START Data for this exercise

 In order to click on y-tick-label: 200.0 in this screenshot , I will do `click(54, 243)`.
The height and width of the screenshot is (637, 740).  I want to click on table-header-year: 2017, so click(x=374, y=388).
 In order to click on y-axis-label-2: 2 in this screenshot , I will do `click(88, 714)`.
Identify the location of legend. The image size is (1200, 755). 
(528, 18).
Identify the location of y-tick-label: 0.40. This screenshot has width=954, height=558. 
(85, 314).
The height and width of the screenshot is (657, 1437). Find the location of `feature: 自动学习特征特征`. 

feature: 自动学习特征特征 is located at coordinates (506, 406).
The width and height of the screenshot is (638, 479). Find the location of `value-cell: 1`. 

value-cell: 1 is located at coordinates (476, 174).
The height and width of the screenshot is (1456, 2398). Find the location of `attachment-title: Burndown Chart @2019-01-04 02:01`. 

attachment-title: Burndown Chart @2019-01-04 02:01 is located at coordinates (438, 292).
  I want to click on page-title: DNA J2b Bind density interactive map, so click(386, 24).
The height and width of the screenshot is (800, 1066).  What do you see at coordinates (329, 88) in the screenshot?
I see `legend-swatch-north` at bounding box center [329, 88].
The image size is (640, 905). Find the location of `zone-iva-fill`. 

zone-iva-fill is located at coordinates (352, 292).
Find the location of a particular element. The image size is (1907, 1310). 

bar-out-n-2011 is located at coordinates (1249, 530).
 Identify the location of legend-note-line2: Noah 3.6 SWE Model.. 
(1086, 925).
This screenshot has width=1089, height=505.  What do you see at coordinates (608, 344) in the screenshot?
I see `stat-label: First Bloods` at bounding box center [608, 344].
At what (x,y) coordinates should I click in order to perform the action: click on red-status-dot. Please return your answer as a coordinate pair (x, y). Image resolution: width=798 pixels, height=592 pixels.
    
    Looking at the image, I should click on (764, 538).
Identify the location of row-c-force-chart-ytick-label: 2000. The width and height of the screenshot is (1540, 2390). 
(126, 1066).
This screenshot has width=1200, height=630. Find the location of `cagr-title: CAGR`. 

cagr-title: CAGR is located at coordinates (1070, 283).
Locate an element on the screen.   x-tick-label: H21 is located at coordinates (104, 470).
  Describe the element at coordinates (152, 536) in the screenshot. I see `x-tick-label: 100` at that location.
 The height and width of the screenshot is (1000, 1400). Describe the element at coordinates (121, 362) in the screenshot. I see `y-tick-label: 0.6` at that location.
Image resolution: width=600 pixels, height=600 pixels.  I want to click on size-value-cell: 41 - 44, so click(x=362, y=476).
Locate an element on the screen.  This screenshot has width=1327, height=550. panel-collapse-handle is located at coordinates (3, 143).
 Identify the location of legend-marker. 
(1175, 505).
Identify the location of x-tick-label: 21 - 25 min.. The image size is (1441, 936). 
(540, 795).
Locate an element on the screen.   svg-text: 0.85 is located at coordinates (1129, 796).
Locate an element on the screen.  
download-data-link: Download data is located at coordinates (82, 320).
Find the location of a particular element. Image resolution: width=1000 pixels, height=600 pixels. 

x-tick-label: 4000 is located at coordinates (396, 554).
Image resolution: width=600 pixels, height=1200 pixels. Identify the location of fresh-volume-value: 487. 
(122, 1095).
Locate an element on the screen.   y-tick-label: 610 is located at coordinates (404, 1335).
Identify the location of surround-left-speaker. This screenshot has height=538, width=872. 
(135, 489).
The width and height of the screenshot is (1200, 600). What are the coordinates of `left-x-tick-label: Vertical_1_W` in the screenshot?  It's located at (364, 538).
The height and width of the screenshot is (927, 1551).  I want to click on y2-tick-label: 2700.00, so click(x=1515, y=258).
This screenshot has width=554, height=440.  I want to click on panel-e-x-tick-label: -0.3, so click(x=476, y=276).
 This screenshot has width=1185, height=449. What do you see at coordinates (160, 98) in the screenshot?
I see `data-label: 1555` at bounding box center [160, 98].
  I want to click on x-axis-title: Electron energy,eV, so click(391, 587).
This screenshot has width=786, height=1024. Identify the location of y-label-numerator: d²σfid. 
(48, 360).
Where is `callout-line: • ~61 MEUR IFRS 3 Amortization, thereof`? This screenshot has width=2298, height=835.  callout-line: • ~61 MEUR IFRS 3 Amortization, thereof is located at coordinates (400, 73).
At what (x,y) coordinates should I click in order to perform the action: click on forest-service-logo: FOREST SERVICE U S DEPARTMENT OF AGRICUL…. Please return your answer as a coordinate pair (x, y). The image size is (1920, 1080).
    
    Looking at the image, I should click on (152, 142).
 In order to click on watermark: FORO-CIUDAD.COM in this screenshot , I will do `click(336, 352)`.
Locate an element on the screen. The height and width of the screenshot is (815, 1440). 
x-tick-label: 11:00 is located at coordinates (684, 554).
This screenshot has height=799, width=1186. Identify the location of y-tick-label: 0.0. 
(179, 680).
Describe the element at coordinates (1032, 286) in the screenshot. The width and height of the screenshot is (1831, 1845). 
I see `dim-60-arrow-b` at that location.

END Data for this exercise

_Problem to solve_:
Copy out, word for word, the lines from the one containing "coordinates (104, 470)." through the one containing "(1175, 505).", with both of those lines included.

_Result_:
Locate an element on the screen.   x-tick-label: H21 is located at coordinates (104, 470).
  Describe the element at coordinates (152, 536) in the screenshot. I see `x-tick-label: 100` at that location.
 The height and width of the screenshot is (1000, 1400). Describe the element at coordinates (121, 362) in the screenshot. I see `y-tick-label: 0.6` at that location.
Image resolution: width=600 pixels, height=600 pixels.  I want to click on size-value-cell: 41 - 44, so click(x=362, y=476).
Locate an element on the screen.  This screenshot has width=1327, height=550. panel-collapse-handle is located at coordinates (3, 143).
 Identify the location of legend-marker. 
(1175, 505).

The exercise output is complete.